* [Materials provided]
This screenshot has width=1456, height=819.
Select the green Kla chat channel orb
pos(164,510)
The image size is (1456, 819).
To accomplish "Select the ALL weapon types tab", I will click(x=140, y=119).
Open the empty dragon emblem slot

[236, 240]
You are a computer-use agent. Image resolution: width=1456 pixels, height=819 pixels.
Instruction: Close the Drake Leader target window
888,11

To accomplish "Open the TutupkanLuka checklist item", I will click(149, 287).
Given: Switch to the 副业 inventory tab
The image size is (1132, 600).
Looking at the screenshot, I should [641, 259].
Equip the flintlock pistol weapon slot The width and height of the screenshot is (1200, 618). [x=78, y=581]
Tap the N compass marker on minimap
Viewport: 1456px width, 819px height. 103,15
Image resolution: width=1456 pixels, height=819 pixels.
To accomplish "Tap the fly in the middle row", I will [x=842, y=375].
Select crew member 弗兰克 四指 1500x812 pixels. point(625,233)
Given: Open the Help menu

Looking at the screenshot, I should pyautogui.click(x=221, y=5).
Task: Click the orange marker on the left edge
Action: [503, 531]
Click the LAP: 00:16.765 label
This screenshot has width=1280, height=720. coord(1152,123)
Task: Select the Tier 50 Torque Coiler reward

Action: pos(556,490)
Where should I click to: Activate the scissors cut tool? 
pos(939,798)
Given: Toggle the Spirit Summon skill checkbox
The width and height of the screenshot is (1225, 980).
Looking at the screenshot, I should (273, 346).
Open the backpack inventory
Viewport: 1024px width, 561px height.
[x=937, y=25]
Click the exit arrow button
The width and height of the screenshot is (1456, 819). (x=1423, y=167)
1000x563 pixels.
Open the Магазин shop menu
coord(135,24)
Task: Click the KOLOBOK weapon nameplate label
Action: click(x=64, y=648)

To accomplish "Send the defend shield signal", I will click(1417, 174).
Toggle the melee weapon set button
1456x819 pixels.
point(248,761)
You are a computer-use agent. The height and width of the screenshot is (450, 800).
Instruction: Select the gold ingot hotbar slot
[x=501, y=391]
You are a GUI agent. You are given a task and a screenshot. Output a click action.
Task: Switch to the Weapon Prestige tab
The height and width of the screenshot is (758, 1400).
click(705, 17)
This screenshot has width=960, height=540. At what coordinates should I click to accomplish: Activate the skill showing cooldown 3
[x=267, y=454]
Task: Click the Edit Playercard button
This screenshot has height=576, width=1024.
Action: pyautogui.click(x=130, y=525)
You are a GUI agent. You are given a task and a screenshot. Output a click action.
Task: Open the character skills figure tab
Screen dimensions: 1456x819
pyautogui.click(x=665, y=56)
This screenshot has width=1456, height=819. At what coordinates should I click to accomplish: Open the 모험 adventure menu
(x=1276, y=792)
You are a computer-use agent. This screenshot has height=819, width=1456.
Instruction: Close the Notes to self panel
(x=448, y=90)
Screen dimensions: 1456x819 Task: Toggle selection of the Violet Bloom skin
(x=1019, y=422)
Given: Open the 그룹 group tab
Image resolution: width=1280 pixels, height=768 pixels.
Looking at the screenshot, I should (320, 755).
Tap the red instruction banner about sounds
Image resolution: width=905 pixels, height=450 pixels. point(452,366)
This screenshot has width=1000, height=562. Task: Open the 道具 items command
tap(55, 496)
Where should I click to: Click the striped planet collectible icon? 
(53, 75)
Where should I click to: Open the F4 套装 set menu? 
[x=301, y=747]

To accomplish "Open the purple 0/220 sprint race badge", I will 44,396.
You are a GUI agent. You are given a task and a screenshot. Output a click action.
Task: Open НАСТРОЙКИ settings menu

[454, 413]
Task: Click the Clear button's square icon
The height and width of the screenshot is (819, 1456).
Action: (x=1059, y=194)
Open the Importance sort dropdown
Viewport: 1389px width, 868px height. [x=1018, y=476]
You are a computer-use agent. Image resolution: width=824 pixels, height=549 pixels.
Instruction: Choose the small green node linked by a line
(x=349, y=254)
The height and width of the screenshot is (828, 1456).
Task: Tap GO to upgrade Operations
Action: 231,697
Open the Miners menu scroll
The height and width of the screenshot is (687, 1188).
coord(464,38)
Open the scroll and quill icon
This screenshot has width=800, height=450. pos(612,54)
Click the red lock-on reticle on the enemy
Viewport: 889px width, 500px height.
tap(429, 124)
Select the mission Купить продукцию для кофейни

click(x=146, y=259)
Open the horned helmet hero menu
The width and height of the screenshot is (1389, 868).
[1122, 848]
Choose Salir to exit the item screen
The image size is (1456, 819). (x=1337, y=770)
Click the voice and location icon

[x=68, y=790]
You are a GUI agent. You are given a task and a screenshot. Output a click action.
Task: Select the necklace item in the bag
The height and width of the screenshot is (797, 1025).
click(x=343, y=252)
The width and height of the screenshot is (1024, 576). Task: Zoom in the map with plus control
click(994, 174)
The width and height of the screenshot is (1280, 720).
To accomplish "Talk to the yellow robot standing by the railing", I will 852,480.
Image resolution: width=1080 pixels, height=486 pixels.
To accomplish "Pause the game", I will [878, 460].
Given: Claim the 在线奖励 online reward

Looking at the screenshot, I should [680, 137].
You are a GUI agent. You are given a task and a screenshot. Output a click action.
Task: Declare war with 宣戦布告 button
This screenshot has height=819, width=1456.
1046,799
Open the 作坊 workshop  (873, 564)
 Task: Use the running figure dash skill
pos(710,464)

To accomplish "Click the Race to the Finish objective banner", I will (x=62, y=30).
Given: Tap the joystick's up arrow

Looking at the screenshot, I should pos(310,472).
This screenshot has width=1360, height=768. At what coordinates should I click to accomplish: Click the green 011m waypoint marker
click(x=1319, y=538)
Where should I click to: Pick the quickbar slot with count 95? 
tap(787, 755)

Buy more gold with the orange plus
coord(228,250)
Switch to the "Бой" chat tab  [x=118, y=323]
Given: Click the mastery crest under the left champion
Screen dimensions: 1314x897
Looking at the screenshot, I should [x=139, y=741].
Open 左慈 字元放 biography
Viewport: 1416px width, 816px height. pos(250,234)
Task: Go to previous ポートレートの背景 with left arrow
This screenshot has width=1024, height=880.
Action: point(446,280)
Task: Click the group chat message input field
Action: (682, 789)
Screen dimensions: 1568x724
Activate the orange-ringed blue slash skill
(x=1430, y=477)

* [Set problem] Rewrite everything from the start of the lines down to and including the line containing "Looking at the screenshot, I should [641, 259].", replacing "Select" with "Choose" and leaving all else unchanged.

* [Completed task]
This screenshot has width=1456, height=819.
Choose the green Kla chat channel orb
pos(164,510)
The image size is (1456, 819).
To accomplish "Choose the ALL weapon types tab", I will click(x=140, y=119).
Open the empty dragon emblem slot

[236, 240]
You are a computer-use agent. Image resolution: width=1456 pixels, height=819 pixels.
Instruction: Close the Drake Leader target window
888,11

To accomplish "Open the TutupkanLuka checklist item", I will click(149, 287).
Given: Switch to the 副业 inventory tab
The image size is (1132, 600).
Looking at the screenshot, I should [641, 259].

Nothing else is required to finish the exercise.